Wednesday, March 18, 2009

Wolfgang Amadeus Bartok

On performing Bartok's concerto no. 3 with the Rhode Island as well as the Fort Wayne Philharmonic Orchestras - February 28 and March 14, 2009.

In the midst of a February month dominated by playing four different concerti (Schumann, Brahms 1, Mendelssohn 1 and Bartok 3), I suddenly discovered something which at first seemed totally absurd - that Bartok has potentially more in common with Mozart than say Schumann or Brahms. To be more specific, I realized that by thinking in Mozartean terms I would reveal more of the mystery in this piece (Bartok 3), get closer to its core, its ultra sensitive quality, its unique intimacy.

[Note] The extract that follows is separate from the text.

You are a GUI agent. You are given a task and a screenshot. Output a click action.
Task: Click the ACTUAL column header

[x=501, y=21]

As I walked on stage I saw a magnificent sight - a huge instrument comprised of nearly eighty musicians - string players, wood winds, brass and percussionists who were playing a wide range of instruments in all shapes and sizes. The stage was completely packed.

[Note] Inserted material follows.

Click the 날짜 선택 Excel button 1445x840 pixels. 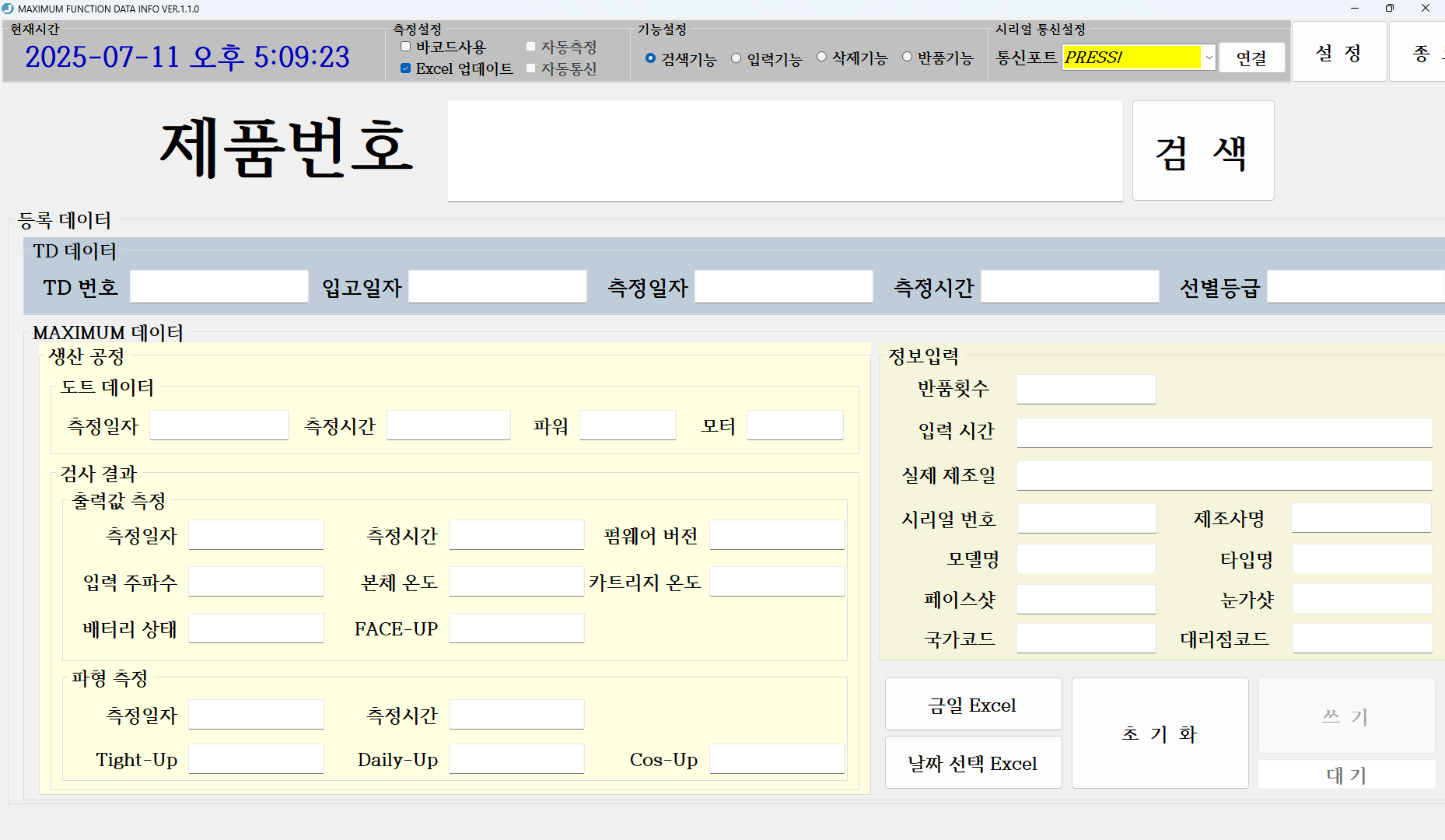click(x=972, y=762)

During the first run-through of the piece I recognized much more Stravinsky and Debussy in our playing than say Bach or Mozart. I believe there is a strong misconception of Bartok as being an aggressive, heavy-handed composer. I often hear his music being played loudly and with some brutality. In music history of the twentieth century, Stravinsky's use of the simplest rhythmic patterns being repeated, and elevated above melody is called "primitivism." We also use the same term when addressing Bartok's melodic lines which are derived from folk melodies and especially peasant songs from Hungary and the neighboring countries (Romania, Bulgaria). Yet, these melodies, simple as they may sound, use quarter tones in a melodic scale, which is far more elaborate than "our" major or minor scales. Their rhythmic ingenuity juxtaposes similar recognizable rhythmic patterns in a way that creates entirely different stresses and tensions within the phrase. So different than Stravinsky. Primitive would not be the word I would use.

We begin again. This time I ask the orchestra to "Think Mozart". The scoring of the opening is so thin, so minimal - no tutti, just strings, timpani and piano. The very first notes, rather than create a Debussy-like murmur, I ask the strings for the precision and clarity that would characterize a Mozart accompaniment. The timpani should sound like as if it is playing "pizzicato." On top of that I could introduce my folkish dance. This intricate and very peculiar dance is deceptively simple. Its complexion is due to the displacements of strong beats and weak beats within the bars. It needs extreme attention to agogic, stresses and overall phrasing. A different kind of listening is asked for. Transparency is crucial. When this opening theme reaches its climax and brass instruments are added, it is still with the same sense of clarity and style that defines the classical era, rather than the full blown thick massive sound of late romanticism.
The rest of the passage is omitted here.